### Given task
Copy every line of the material below without changing a single character.

— start of Data extract —

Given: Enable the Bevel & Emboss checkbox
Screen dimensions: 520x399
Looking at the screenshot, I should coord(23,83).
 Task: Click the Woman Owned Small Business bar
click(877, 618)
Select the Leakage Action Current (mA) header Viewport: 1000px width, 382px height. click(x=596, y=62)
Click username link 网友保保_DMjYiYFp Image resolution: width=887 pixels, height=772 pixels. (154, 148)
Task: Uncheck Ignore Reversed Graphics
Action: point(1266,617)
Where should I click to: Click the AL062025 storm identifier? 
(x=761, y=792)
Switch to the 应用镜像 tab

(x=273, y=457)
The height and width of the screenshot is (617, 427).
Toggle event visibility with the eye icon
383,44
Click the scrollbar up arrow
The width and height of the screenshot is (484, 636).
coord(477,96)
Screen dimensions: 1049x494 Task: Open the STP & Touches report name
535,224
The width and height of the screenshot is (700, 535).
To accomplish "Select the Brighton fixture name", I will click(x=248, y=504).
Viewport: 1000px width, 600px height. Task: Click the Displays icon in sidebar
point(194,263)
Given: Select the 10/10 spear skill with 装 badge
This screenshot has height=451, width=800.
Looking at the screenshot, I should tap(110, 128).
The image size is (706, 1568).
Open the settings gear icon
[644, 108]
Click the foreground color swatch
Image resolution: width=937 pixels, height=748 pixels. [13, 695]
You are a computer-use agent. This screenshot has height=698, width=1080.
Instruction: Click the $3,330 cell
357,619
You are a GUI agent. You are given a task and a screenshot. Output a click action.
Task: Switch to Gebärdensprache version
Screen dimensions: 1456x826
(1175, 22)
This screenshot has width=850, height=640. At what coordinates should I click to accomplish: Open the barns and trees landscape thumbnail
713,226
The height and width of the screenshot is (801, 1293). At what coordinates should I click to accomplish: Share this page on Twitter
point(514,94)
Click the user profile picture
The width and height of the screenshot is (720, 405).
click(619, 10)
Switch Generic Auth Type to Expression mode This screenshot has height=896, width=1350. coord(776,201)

— end of Data extract —

### Reply to the task
Given: Enable the Bevel & Emboss checkbox
Screen dimensions: 520x399
Looking at the screenshot, I should coord(23,83).
 Task: Click the Woman Owned Small Business bar
click(877, 618)
Select the Leakage Action Current (mA) header Viewport: 1000px width, 382px height. click(x=596, y=62)
Click username link 网友保保_DMjYiYFp Image resolution: width=887 pixels, height=772 pixels. (154, 148)
Task: Uncheck Ignore Reversed Graphics
Action: point(1266,617)
Where should I click to: Click the AL062025 storm identifier? 
(x=761, y=792)
Switch to the 应用镜像 tab

(x=273, y=457)
The height and width of the screenshot is (617, 427).
Toggle event visibility with the eye icon
383,44
Click the scrollbar up arrow
The width and height of the screenshot is (484, 636).
coord(477,96)
Screen dimensions: 1049x494 Task: Open the STP & Touches report name
535,224
The width and height of the screenshot is (700, 535).
To accomplish "Select the Brighton fixture name", I will click(x=248, y=504).
Viewport: 1000px width, 600px height. Task: Click the Displays icon in sidebar
point(194,263)
Given: Select the 10/10 spear skill with 装 badge
This screenshot has height=451, width=800.
Looking at the screenshot, I should tap(110, 128).
The image size is (706, 1568).
Open the settings gear icon
[644, 108]
Click the foreground color swatch
Image resolution: width=937 pixels, height=748 pixels. [13, 695]
You are a computer-use agent. This screenshot has height=698, width=1080.
Instruction: Click the $3,330 cell
357,619
You are a GUI agent. You are given a task and a screenshot. Output a click action.
Task: Switch to Gebärdensprache version
Screen dimensions: 1456x826
(1175, 22)
This screenshot has width=850, height=640. At what coordinates should I click to accomplish: Open the barns and trees landscape thumbnail
713,226
The height and width of the screenshot is (801, 1293). At what coordinates should I click to accomplish: Share this page on Twitter
point(514,94)
Click the user profile picture
The width and height of the screenshot is (720, 405).
click(619, 10)
Switch Generic Auth Type to Expression mode This screenshot has height=896, width=1350. coord(776,201)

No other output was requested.